Jefferson and Slavery


Although Jefferson was anything but a typical yeoman farmer, he increasingly spoke as though he was one, and as though Hamilton was trying to create a cash-robbing aristocracy to bring back the British Empire. “Now look to a single and splendid government of an aristocracy, founded on banking institutions and corporations under the guides of their favorite branches of manufacturers, commerce and navigation; ruling over the beggared yeomanry.“

This mistrust led to a massive fracture of the Revolutionary generation into two hostile political parties: the Federalists, who enlisted Washington, Hamilton and John Adams as their figure heads; and the Democratic Republicans, led by Jefferson and Madison. In time, this fracture would be more than political, it would come to violence. In 1804, one of Jefferson’s most prominent disciples, Aaron Burr Jr., would maneuver Hamilton into fighting in a duel and kill him.

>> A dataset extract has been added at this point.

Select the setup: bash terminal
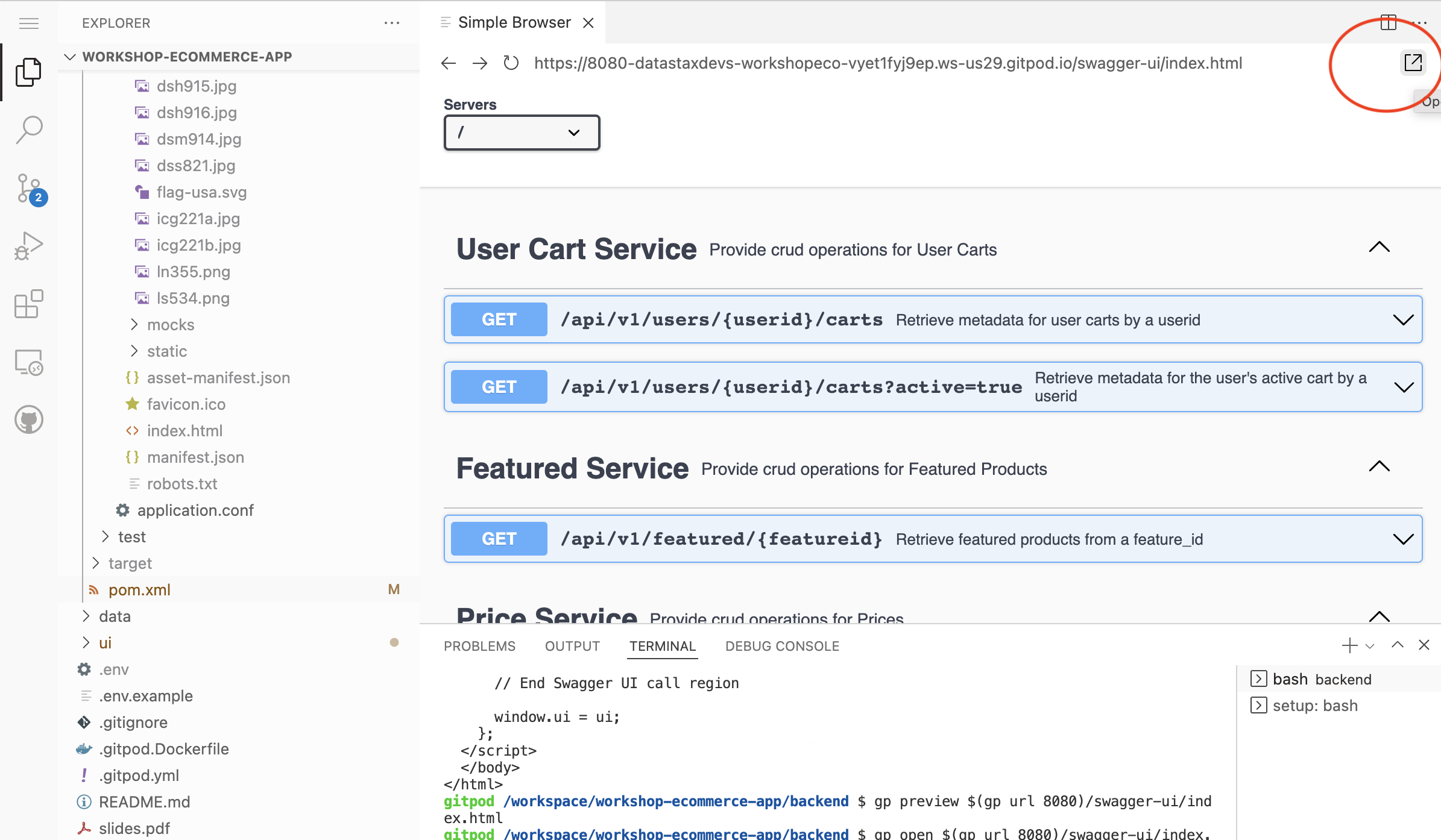Image resolution: width=1441 pixels, height=840 pixels. tap(1315, 706)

Thomas Jefferson was elected President in 1800, partly because the Federalists had quarrelled and divided, but also partly because of slavery. Slavery has always been the dog in Thomas Jefferson’s manger, principally because the author of the proposition that all men are created equal held over human beings in a very unequal state of bondage. But also because, on closer inspection, he actually sold slaves to pay off debts, and conducted a long-term liaison with a female slave, Sally Hemings, who was herself the offspring of an illicit master-slave union, in this case Jefferson’s father-in-law. This actually means that Sally Hemings was Jefferson’s half-sister by blood. He never pretended that he had an excuse for keeping black slaves. In his Notes on the State of Virginia , in the 1780’s, Jefferson admitted that slaves were as fully entitled to liberty as anyone else. But at the same time, Jefferson’s own fragile independence rested squarely on the shoulders of his slaves.

They represented the capital he could liquidate when the creditors came knocking. And they produced the goods that paid the creditors at all other times. Nor, as it turned out, could he had been President without them either. In order to placate the Southern States, the Constitutional Convention in 1787 allowed the seven states to count three fifths of their slaves to work the calculation of their electoral votes. Without those extra electoral votes, Jefferson would have lost the election of 1800. With it, he not only won the Presidency, but installed a democratic Jeffersonian ascendancy which would dominate the American Presidency for the next 60 years.

Had he been more of a practical politician than a political philosopher, Jefferson might had been more successful in dismantling the structures of finance and manufacture created by Hamilton in the 1790’s. Well, it was not for lack of trying, but Hamilton had cannier political instincts, and he had built better than Jefferson could dismantle. Hamilton had as his great second the man who would become Jefferson’s next nemesis, the Chief Justice of the Supreme Court, John Marshal. The manufacturing economy Hamilton constructed was defended by Marshal with a series of major pro-commercial judicial decisions.

After Jefferson’s death, that occurred on the 4th of July 1826, fifty years from the adoption of his Declaration of Independence; Monticello was seized and sold to pay the debts that only Thomas Jefferson’s last breath released him from.